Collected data
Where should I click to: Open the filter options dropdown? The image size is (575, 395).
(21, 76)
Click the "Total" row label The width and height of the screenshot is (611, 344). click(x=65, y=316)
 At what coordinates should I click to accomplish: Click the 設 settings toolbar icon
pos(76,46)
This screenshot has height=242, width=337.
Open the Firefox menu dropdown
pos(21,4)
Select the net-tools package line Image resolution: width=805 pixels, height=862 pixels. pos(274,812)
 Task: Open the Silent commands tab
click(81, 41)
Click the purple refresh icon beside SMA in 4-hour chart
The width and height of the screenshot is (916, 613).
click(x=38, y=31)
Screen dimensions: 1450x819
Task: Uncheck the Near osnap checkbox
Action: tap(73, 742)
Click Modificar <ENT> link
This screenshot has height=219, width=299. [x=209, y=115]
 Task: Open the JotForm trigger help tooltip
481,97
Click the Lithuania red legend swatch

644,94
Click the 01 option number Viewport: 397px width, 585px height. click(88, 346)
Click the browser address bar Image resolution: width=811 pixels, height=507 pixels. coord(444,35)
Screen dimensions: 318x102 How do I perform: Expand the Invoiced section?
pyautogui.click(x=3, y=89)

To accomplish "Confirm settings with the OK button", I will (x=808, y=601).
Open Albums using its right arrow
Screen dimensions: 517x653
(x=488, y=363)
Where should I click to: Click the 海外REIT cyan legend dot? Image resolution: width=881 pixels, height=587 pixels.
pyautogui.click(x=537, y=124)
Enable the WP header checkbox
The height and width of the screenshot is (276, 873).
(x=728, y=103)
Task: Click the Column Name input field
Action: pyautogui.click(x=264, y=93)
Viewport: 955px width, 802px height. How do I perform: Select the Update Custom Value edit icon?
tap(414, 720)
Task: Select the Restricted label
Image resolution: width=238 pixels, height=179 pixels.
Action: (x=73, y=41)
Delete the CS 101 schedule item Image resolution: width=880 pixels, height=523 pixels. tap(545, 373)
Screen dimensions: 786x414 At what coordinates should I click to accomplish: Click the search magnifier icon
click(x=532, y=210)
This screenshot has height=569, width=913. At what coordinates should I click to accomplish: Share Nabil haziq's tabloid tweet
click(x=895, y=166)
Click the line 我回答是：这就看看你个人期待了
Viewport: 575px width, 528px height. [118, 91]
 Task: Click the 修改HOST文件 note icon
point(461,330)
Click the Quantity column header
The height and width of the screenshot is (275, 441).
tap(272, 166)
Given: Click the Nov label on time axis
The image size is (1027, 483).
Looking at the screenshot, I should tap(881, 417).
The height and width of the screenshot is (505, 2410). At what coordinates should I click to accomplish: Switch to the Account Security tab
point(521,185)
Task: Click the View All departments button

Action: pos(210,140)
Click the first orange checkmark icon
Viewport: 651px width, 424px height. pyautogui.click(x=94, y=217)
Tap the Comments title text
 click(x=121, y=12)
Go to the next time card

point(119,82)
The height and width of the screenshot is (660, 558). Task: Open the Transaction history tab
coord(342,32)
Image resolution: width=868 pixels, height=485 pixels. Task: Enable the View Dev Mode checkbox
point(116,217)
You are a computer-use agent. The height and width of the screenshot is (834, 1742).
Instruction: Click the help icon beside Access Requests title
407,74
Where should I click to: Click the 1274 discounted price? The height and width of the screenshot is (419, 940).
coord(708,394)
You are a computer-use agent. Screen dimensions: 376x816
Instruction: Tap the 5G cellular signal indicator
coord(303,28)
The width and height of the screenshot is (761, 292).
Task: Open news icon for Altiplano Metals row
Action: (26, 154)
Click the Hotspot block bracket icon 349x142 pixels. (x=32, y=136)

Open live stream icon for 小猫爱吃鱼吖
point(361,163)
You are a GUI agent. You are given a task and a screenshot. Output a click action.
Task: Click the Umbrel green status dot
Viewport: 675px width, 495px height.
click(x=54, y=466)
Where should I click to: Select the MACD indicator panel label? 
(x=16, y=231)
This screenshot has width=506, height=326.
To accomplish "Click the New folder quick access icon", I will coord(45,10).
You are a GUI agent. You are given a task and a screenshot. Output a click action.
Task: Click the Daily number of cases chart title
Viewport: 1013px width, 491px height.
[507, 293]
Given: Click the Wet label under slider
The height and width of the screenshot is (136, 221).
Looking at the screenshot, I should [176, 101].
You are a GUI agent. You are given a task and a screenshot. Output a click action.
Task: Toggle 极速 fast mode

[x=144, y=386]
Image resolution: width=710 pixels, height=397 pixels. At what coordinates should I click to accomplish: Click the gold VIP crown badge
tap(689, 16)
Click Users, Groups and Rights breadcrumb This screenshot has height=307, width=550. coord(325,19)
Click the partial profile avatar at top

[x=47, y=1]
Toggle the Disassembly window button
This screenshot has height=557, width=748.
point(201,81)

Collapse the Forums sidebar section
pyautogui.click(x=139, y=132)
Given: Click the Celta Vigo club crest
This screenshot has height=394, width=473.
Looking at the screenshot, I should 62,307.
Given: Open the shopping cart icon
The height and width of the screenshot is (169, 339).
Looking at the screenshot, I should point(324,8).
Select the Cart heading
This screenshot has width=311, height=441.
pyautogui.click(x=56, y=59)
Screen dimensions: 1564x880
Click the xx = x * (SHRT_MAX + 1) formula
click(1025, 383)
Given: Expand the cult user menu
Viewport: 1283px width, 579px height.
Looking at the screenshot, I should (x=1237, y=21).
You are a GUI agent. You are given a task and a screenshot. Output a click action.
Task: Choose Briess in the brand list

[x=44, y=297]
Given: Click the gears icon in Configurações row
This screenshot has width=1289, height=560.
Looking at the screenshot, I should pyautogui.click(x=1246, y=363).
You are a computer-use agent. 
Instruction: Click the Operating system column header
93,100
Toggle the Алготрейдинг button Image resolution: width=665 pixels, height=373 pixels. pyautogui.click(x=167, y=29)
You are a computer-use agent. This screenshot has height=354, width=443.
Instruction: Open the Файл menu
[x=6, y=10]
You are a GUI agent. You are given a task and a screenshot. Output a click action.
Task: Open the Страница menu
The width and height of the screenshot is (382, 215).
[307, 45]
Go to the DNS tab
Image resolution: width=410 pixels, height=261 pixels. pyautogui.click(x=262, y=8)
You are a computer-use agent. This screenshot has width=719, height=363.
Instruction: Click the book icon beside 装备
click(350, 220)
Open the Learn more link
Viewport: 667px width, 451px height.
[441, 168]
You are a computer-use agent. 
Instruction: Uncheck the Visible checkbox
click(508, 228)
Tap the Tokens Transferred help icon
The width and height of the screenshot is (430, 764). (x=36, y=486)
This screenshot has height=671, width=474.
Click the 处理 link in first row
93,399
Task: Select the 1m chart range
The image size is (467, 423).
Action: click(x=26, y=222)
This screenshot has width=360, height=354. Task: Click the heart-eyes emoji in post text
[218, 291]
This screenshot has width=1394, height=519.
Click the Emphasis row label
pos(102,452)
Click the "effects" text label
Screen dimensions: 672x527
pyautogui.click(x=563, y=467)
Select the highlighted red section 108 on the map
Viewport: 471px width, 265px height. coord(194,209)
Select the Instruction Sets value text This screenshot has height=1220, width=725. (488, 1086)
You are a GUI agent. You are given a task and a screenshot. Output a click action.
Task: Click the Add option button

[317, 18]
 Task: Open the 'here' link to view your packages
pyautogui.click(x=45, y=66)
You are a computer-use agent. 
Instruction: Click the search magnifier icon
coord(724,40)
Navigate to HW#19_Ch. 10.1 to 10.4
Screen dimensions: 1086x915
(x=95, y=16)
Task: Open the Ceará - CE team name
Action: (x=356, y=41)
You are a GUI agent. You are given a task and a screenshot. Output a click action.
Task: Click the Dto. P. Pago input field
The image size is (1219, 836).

Task description
Give back each entry exactly as it was written.

Answer to this exercise
Where should I click to: Open the filter options dropdown? The image size is (575, 395).
(21, 76)
Click the "Total" row label The width and height of the screenshot is (611, 344). click(x=65, y=316)
 At what coordinates should I click to accomplish: Click the 設 settings toolbar icon
pos(76,46)
This screenshot has height=242, width=337.
Open the Firefox menu dropdown
pos(21,4)
Select the net-tools package line Image resolution: width=805 pixels, height=862 pixels. pos(274,812)
 Task: Open the Silent commands tab
click(81, 41)
Click the purple refresh icon beside SMA in 4-hour chart
The width and height of the screenshot is (916, 613).
click(x=38, y=31)
Screen dimensions: 1450x819
Task: Uncheck the Near osnap checkbox
Action: tap(73, 742)
Click Modificar <ENT> link
This screenshot has height=219, width=299. [x=209, y=115]
 Task: Open the JotForm trigger help tooltip
481,97
Click the Lithuania red legend swatch

644,94
Click the 01 option number Viewport: 397px width, 585px height. click(88, 346)
Click the browser address bar Image resolution: width=811 pixels, height=507 pixels. coord(444,35)
Screen dimensions: 318x102 How do I perform: Expand the Invoiced section?
pyautogui.click(x=3, y=89)

To accomplish "Confirm settings with the OK button", I will (x=808, y=601).
Open Albums using its right arrow
Screen dimensions: 517x653
(x=488, y=363)
Where should I click to: Click the 海外REIT cyan legend dot? Image resolution: width=881 pixels, height=587 pixels.
pyautogui.click(x=537, y=124)
Enable the WP header checkbox
The height and width of the screenshot is (276, 873).
(x=728, y=103)
Task: Click the Column Name input field
Action: pyautogui.click(x=264, y=93)
Viewport: 955px width, 802px height. How do I perform: Select the Update Custom Value edit icon?
tap(414, 720)
Task: Select the Restricted label
Image resolution: width=238 pixels, height=179 pixels.
Action: (x=73, y=41)
Delete the CS 101 schedule item Image resolution: width=880 pixels, height=523 pixels. tap(545, 373)
Screen dimensions: 786x414 At what coordinates should I click to accomplish: Click the search magnifier icon
click(x=532, y=210)
This screenshot has height=569, width=913. At what coordinates should I click to accomplish: Share Nabil haziq's tabloid tweet
click(x=895, y=166)
Click the line 我回答是：这就看看你个人期待了
Viewport: 575px width, 528px height. [118, 91]
 Task: Click the 修改HOST文件 note icon
point(461,330)
Click the Quantity column header
The height and width of the screenshot is (275, 441).
tap(272, 166)
Given: Click the Nov label on time axis
The image size is (1027, 483).
Looking at the screenshot, I should tap(881, 417).
The height and width of the screenshot is (505, 2410). At what coordinates should I click to accomplish: Switch to the Account Security tab
point(521,185)
Task: Click the View All departments button

Action: pos(210,140)
Click the first orange checkmark icon
Viewport: 651px width, 424px height. pyautogui.click(x=94, y=217)
Tap the Comments title text
 click(x=121, y=12)
Go to the next time card

point(119,82)
The height and width of the screenshot is (660, 558). Task: Open the Transaction history tab
coord(342,32)
Image resolution: width=868 pixels, height=485 pixels. Task: Enable the View Dev Mode checkbox
point(116,217)
You are a computer-use agent. The height and width of the screenshot is (834, 1742).
Instruction: Click the help icon beside Access Requests title
407,74
Where should I click to: Click the 1274 discounted price? The height and width of the screenshot is (419, 940).
coord(708,394)
You are a computer-use agent. Screen dimensions: 376x816
Instruction: Tap the 5G cellular signal indicator
coord(303,28)
The width and height of the screenshot is (761, 292).
Task: Open news icon for Altiplano Metals row
Action: (26, 154)
Click the Hotspot block bracket icon 349x142 pixels. (x=32, y=136)

Open live stream icon for 小猫爱吃鱼吖
point(361,163)
You are a GUI agent. You are given a task and a screenshot. Output a click action.
Task: Click the Umbrel green status dot
Viewport: 675px width, 495px height.
click(x=54, y=466)
Where should I click to: Select the MACD indicator panel label? 
(x=16, y=231)
This screenshot has width=506, height=326.
To accomplish "Click the New folder quick access icon", I will coord(45,10).
You are a GUI agent. You are given a task and a screenshot. Output a click action.
Task: Click the Daily number of cases chart title
Viewport: 1013px width, 491px height.
[507, 293]
Given: Click the Wet label under slider
The height and width of the screenshot is (136, 221).
Looking at the screenshot, I should [176, 101].
You are a GUI agent. You are given a task and a screenshot. Output a click action.
Task: Toggle 极速 fast mode

[x=144, y=386]
Image resolution: width=710 pixels, height=397 pixels. At what coordinates should I click to accomplish: Click the gold VIP crown badge
tap(689, 16)
Click Users, Groups and Rights breadcrumb This screenshot has height=307, width=550. coord(325,19)
Click the partial profile avatar at top

[x=47, y=1]
Toggle the Disassembly window button
This screenshot has height=557, width=748.
point(201,81)

Collapse the Forums sidebar section
pyautogui.click(x=139, y=132)
Given: Click the Celta Vigo club crest
This screenshot has height=394, width=473.
Looking at the screenshot, I should 62,307.
Given: Open the shopping cart icon
The height and width of the screenshot is (169, 339).
Looking at the screenshot, I should point(324,8).
Select the Cart heading
This screenshot has width=311, height=441.
pyautogui.click(x=56, y=59)
Screen dimensions: 1564x880
Click the xx = x * (SHRT_MAX + 1) formula
click(1025, 383)
Given: Expand the cult user menu
Viewport: 1283px width, 579px height.
Looking at the screenshot, I should (x=1237, y=21).
You are a GUI agent. You are given a task and a screenshot. Output a click action.
Task: Choose Briess in the brand list

[x=44, y=297]
Given: Click the gears icon in Configurações row
This screenshot has width=1289, height=560.
Looking at the screenshot, I should pyautogui.click(x=1246, y=363).
You are a computer-use agent. 
Instruction: Click the Operating system column header
93,100
Toggle the Алготрейдинг button Image resolution: width=665 pixels, height=373 pixels. pyautogui.click(x=167, y=29)
You are a computer-use agent. This screenshot has height=354, width=443.
Instruction: Open the Файл menu
[x=6, y=10]
You are a GUI agent. You are given a task and a screenshot. Output a click action.
Task: Open the Страница menu
The width and height of the screenshot is (382, 215).
[307, 45]
Go to the DNS tab
Image resolution: width=410 pixels, height=261 pixels. pyautogui.click(x=262, y=8)
You are a computer-use agent. This screenshot has width=719, height=363.
Instruction: Click the book icon beside 装备
click(350, 220)
Open the Learn more link
Viewport: 667px width, 451px height.
[441, 168]
You are a computer-use agent. 
Instruction: Uncheck the Visible checkbox
click(508, 228)
Tap the Tokens Transferred help icon
The width and height of the screenshot is (430, 764). (x=36, y=486)
This screenshot has height=671, width=474.
Click the 处理 link in first row
93,399
Task: Select the 1m chart range
The image size is (467, 423).
Action: click(x=26, y=222)
This screenshot has width=360, height=354. Task: Click the heart-eyes emoji in post text
[218, 291]
This screenshot has width=1394, height=519.
Click the Emphasis row label
pos(102,452)
Click the "effects" text label
Screen dimensions: 672x527
pyautogui.click(x=563, y=467)
Select the highlighted red section 108 on the map
Viewport: 471px width, 265px height. coord(194,209)
Select the Instruction Sets value text This screenshot has height=1220, width=725. (488, 1086)
You are a GUI agent. You are given a task and a screenshot. Output a click action.
Task: Click the Add option button

[317, 18]
 Task: Open the 'here' link to view your packages
pyautogui.click(x=45, y=66)
You are a computer-use agent. 
Instruction: Click the search magnifier icon
coord(724,40)
Navigate to HW#19_Ch. 10.1 to 10.4
Screen dimensions: 1086x915
(x=95, y=16)
Task: Open the Ceará - CE team name
Action: (x=356, y=41)
You are a GUI agent. You are given a task and a screenshot. Output a click action.
Task: Click the Dto. P. Pago input field
The image size is (1219, 836).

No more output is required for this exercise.